Nineteen year-old IT security specialist and hacker, David Colombo from Germany, who wants to start his own cybersecurity startup and change the world, says he found a vulnerability that gives him full control of Tesla cars. He recently tweeted that he has ‘full remote control’ of over two dozen Teslas located in thirteen different countries.
He does stress in his posts that he used API keys and third party software to gain access to the vehicles, but he didn’t do it through a vulnerability in Tesla’s software infrastructure.
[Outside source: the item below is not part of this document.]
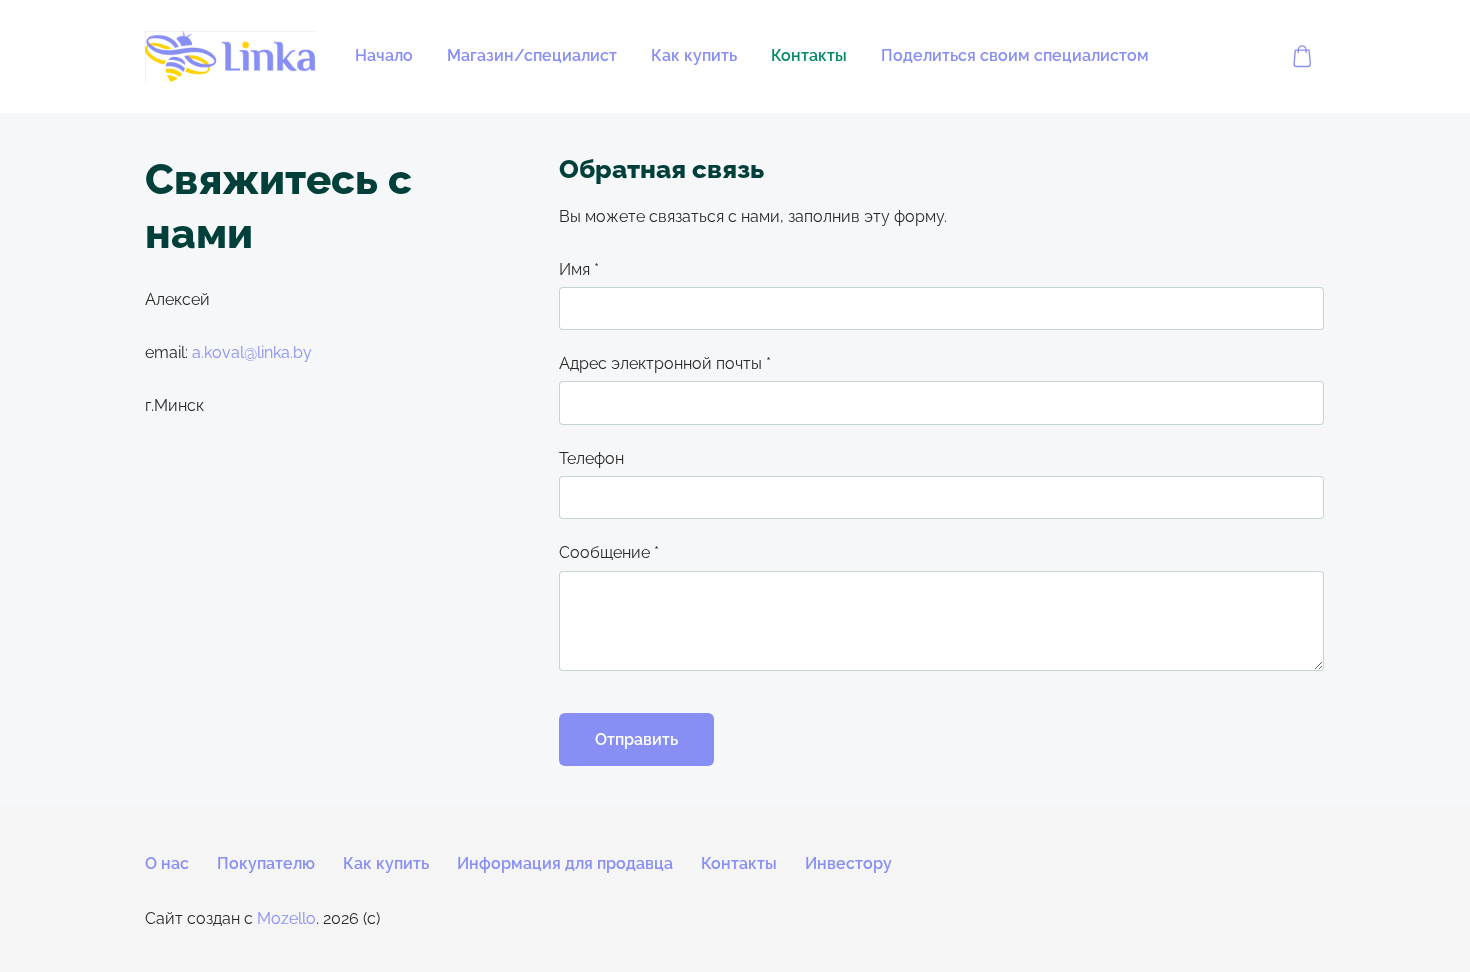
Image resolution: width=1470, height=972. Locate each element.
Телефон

He explains that the owners are actually to blame for the vulnerability, not Tesla, although in other posts from January 11, David explains that he doesn’t have actual control over the vehicles’ steering or acceleration, but he says this is still a dangerous situation
Regarding what I‘m able to do with these Tesla‘s now. This includes disabling Sentry Mode, opening the doors/windows and even starting Keyless Driving.
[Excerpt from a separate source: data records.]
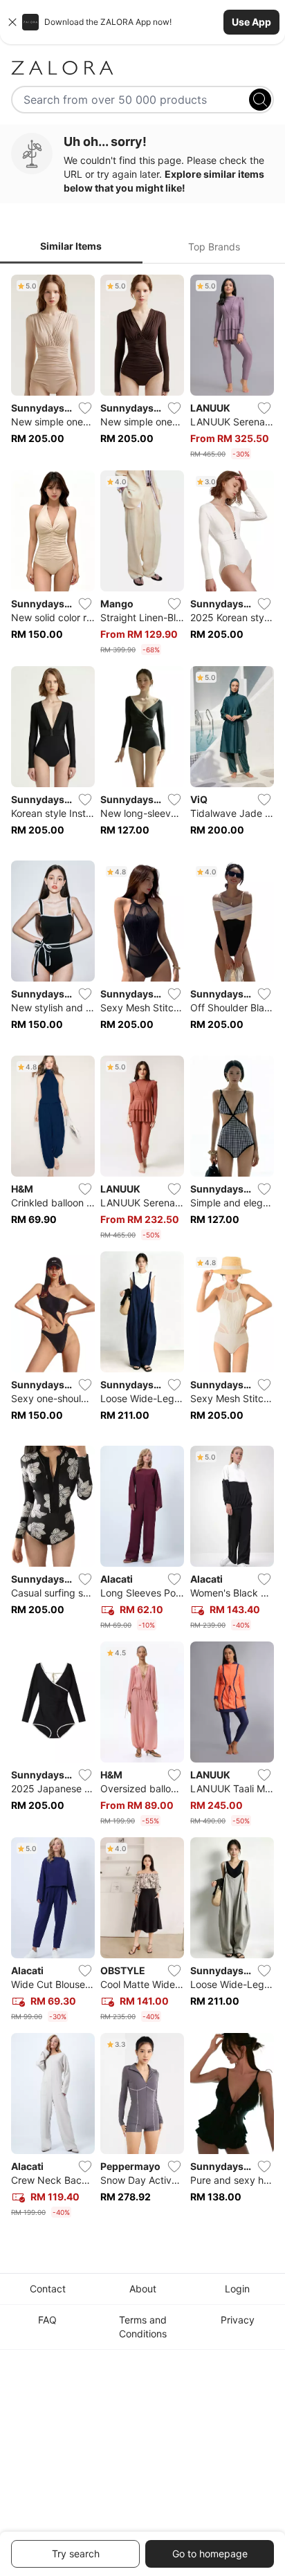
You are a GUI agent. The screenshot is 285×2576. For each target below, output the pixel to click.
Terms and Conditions (143, 2326)
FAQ (47, 2320)
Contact (48, 2288)
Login (237, 2288)
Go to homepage (210, 2553)
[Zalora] (142, 68)
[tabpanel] (142, 1249)
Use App (251, 22)
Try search (76, 2553)
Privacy (238, 2320)
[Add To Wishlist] (85, 408)
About (142, 2288)
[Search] (260, 100)
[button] (142, 22)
I could also query the exact location, see if a driver is present and so on. The list is pretty long. And yes, I also could remotely rick roll the affected owners by playing Rick Astley on YouTube in their Teslas.
I think it‘s pretty dangerous, if someone is able to remotely blast music on full volume or open the windows/doors while you are on the highway. Even flashing the lights non-stop can potentially have some (dangerous) impact on other drivers.
Earlier today, he did confirm that Tesla had contacted him and the automaker’s security team was investigating the issue. David says he never had any foul intentions, and his constant posts on the matter, answering questions do confirm it, but now we have to wait and see what Tesla says about this and how it intends to prevent this from happening in the future, regardless of what owners do.